> [EXERCISE DIRECTIONS] Repeat every line of the material below word for word, keeping the same order and line breaks.

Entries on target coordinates

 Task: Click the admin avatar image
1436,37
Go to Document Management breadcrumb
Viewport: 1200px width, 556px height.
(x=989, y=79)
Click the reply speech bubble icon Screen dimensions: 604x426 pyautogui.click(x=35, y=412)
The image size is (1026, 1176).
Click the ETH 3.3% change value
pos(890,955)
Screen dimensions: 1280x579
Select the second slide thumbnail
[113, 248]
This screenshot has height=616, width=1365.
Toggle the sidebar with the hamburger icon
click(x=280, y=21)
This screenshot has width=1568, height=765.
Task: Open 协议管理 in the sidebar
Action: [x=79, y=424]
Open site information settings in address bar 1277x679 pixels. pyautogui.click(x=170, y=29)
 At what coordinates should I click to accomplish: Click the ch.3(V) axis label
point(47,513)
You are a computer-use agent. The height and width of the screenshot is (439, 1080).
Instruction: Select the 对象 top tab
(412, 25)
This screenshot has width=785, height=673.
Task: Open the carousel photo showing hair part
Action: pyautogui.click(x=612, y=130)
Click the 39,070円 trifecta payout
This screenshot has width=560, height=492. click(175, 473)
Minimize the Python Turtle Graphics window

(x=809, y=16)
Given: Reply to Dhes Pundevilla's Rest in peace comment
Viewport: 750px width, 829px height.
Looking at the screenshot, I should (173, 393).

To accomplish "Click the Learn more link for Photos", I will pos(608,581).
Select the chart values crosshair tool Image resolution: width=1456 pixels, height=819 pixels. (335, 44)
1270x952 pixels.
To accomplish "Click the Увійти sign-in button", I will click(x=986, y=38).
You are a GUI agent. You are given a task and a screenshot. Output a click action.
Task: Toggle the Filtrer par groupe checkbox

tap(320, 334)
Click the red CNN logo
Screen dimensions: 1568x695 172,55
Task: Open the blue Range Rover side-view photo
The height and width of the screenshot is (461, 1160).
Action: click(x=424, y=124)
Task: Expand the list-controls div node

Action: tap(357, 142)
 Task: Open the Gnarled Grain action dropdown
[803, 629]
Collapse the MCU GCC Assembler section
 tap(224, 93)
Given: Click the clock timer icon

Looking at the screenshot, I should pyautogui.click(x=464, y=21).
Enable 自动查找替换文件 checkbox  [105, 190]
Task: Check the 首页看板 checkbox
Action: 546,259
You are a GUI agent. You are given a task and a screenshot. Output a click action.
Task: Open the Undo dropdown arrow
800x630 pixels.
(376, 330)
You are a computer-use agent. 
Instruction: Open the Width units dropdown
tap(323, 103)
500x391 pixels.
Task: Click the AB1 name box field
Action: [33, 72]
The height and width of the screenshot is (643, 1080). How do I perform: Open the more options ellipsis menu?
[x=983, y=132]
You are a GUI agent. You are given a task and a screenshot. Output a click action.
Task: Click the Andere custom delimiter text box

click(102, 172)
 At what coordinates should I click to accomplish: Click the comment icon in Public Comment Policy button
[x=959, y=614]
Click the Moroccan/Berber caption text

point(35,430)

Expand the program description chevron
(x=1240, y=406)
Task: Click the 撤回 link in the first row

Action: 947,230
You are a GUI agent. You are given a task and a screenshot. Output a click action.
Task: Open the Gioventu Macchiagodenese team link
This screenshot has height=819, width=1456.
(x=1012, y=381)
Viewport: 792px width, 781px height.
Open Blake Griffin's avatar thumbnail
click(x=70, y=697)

> [SOLUTION TO THIS EXERCISE]
 Task: Click the admin avatar image
1436,37
Go to Document Management breadcrumb
Viewport: 1200px width, 556px height.
(x=989, y=79)
Click the reply speech bubble icon Screen dimensions: 604x426 pyautogui.click(x=35, y=412)
The image size is (1026, 1176).
Click the ETH 3.3% change value
pos(890,955)
Screen dimensions: 1280x579
Select the second slide thumbnail
[113, 248]
This screenshot has height=616, width=1365.
Toggle the sidebar with the hamburger icon
click(x=280, y=21)
This screenshot has width=1568, height=765.
Task: Open 协议管理 in the sidebar
Action: [x=79, y=424]
Open site information settings in address bar 1277x679 pixels. pyautogui.click(x=170, y=29)
 At what coordinates should I click to accomplish: Click the ch.3(V) axis label
point(47,513)
You are a computer-use agent. The height and width of the screenshot is (439, 1080).
Instruction: Select the 对象 top tab
(412, 25)
This screenshot has width=785, height=673.
Task: Open the carousel photo showing hair part
Action: pyautogui.click(x=612, y=130)
Click the 39,070円 trifecta payout
This screenshot has width=560, height=492. click(175, 473)
Minimize the Python Turtle Graphics window

(x=809, y=16)
Given: Reply to Dhes Pundevilla's Rest in peace comment
Viewport: 750px width, 829px height.
Looking at the screenshot, I should (173, 393).

To accomplish "Click the Learn more link for Photos", I will pos(608,581).
Select the chart values crosshair tool Image resolution: width=1456 pixels, height=819 pixels. (335, 44)
1270x952 pixels.
To accomplish "Click the Увійти sign-in button", I will click(x=986, y=38).
You are a GUI agent. You are given a task and a screenshot. Output a click action.
Task: Toggle the Filtrer par groupe checkbox

tap(320, 334)
Click the red CNN logo
Screen dimensions: 1568x695 172,55
Task: Open the blue Range Rover side-view photo
The height and width of the screenshot is (461, 1160).
Action: click(x=424, y=124)
Task: Expand the list-controls div node

Action: tap(357, 142)
 Task: Open the Gnarled Grain action dropdown
[803, 629]
Collapse the MCU GCC Assembler section
 tap(224, 93)
Given: Click the clock timer icon

Looking at the screenshot, I should pyautogui.click(x=464, y=21).
Enable 自动查找替换文件 checkbox  [105, 190]
Task: Check the 首页看板 checkbox
Action: 546,259
You are a GUI agent. You are given a task and a screenshot. Output a click action.
Task: Open the Undo dropdown arrow
800x630 pixels.
(376, 330)
You are a computer-use agent. 
Instruction: Open the Width units dropdown
tap(323, 103)
500x391 pixels.
Task: Click the AB1 name box field
Action: [33, 72]
The height and width of the screenshot is (643, 1080). How do I perform: Open the more options ellipsis menu?
[x=983, y=132]
You are a GUI agent. You are given a task and a screenshot. Output a click action.
Task: Click the Andere custom delimiter text box

click(102, 172)
 At what coordinates should I click to accomplish: Click the comment icon in Public Comment Policy button
[x=959, y=614]
Click the Moroccan/Berber caption text

point(35,430)

Expand the program description chevron
(x=1240, y=406)
Task: Click the 撤回 link in the first row

Action: 947,230
You are a GUI agent. You are given a task and a screenshot. Output a click action.
Task: Open the Gioventu Macchiagodenese team link
This screenshot has height=819, width=1456.
(x=1012, y=381)
Viewport: 792px width, 781px height.
Open Blake Griffin's avatar thumbnail
click(x=70, y=697)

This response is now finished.